Through painting these images, I intend to subvert the misconception that digital images are ethereal and disposable by recreating them in a physical medium. The viewer's time with a painted image is slow, unlike the instantaneous consumption that happens through screens. Likewise, these paintings are larger than screen sizes to address the illusion of intimacy the original images present. In an online setting, images like these read as one-on-one interactions between the subject and the viewer. By creating them on a larger scale, it is easier to understand these images as accessible to many people at once.
My paintings also examine how heavily conventional feminine identity relies on the body even in a nonphysical setting, and questions the ways women are still judged and valued primarily on their physical beauty and the perceived utility of their bodies. Many places online, especially those considered to be hubs of internet culture, have historically been populated by men. Despite the closing gender gap in internet users, many of these sites and their user bases still function under the premise that online spaces are masculine. At best the presence of women on these sites is tolerated (though not accepted), and at worst they are hostile to women unless they are willing to exhibit themselves as sexual objects. In the photos I have selected as source material, the body exists as its own entity, with the woman's face strategically hidden or cropped from the final image by the women themselves. Through this process, I intend to examine the ways in which women are still limited by their identity online.
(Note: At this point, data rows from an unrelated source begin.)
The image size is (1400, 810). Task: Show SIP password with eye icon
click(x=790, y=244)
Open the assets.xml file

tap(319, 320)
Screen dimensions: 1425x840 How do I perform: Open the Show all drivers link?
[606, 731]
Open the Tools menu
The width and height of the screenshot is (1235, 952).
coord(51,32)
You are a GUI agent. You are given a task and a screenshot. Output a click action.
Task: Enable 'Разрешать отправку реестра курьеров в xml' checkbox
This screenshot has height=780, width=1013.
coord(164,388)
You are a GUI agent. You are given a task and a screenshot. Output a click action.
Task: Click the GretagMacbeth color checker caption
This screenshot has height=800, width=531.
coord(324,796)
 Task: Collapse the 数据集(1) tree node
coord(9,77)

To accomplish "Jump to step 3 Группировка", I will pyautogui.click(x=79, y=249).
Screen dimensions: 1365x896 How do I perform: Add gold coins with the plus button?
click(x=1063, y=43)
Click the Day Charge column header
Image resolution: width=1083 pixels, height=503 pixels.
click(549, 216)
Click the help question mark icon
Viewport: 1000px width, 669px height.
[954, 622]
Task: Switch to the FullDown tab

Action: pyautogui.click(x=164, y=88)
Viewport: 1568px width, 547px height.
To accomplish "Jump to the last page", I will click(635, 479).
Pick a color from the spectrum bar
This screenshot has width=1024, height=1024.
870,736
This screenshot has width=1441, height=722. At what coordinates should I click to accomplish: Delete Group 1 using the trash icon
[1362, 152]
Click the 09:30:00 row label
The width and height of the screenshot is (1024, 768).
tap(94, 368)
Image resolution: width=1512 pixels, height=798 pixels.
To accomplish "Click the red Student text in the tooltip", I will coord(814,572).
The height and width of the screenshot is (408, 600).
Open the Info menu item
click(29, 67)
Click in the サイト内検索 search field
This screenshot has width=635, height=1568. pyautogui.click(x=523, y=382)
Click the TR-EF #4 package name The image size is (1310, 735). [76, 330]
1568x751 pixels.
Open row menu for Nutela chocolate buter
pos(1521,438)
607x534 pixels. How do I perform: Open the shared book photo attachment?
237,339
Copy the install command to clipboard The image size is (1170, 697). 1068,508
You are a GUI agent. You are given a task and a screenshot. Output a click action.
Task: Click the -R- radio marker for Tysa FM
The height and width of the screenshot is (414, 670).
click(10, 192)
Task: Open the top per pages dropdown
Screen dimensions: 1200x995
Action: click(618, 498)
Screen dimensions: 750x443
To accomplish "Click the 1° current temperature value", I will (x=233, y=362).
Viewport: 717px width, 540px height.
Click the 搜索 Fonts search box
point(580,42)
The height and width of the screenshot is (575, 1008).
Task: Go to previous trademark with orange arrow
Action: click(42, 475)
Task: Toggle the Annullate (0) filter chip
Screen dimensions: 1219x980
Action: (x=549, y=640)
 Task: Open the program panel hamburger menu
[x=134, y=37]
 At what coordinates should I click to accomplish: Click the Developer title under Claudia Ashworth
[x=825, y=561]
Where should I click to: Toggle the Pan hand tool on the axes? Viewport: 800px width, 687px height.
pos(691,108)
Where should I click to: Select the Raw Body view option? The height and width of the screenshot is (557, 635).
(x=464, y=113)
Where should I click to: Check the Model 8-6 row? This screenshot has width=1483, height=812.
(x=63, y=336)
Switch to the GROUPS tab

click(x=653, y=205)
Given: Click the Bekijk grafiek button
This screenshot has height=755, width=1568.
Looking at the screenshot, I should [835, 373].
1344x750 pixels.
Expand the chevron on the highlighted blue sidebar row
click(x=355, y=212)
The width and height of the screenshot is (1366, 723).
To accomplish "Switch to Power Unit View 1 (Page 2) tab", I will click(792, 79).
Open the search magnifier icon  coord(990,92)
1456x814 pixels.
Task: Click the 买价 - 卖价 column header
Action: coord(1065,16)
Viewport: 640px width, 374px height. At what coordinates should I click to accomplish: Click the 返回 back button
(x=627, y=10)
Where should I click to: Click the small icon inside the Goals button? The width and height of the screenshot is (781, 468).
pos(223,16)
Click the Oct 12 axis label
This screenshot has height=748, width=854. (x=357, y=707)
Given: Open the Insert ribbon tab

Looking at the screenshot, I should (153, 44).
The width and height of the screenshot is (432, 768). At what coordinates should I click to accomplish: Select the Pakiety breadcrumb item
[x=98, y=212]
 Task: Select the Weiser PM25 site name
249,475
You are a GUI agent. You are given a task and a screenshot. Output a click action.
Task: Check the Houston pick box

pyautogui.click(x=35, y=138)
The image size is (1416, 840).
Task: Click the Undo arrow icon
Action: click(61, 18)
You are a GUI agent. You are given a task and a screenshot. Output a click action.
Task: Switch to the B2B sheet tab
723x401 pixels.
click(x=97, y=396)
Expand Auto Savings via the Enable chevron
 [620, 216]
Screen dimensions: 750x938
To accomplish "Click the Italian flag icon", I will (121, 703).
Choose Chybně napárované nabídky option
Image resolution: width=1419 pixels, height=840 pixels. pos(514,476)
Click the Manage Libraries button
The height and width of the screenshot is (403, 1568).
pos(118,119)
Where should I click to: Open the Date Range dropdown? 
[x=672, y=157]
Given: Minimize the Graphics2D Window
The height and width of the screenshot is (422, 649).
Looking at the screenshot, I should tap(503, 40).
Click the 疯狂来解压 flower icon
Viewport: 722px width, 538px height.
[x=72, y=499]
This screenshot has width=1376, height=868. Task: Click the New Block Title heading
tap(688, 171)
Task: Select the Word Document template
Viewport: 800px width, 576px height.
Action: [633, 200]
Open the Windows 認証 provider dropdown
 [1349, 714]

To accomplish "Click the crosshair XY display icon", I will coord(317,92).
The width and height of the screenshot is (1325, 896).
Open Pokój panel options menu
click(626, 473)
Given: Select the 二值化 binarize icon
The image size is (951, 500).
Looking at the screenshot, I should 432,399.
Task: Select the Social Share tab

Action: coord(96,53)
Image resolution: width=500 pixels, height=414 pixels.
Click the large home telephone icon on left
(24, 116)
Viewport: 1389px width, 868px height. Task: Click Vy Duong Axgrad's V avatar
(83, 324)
In a culture where internet users are encouraged to publish every detail of their lives and information is readily accessible, privacy is becoming an increasingly rare luxury that many people seem to be readily willing to abandon. With the adaptation of the internet into our everyday lives, the line between what is public and what is private has forever been blurred. These images, above all else, represent a dramatic reversal in the public-private hierarchy. The camera phones and female figures featured in my work create a juxtaposition between cutting edge technology and instinctive human urges, and hopefully cause the viewer to consider if technology is more relevant to their everyday life as tool or toy.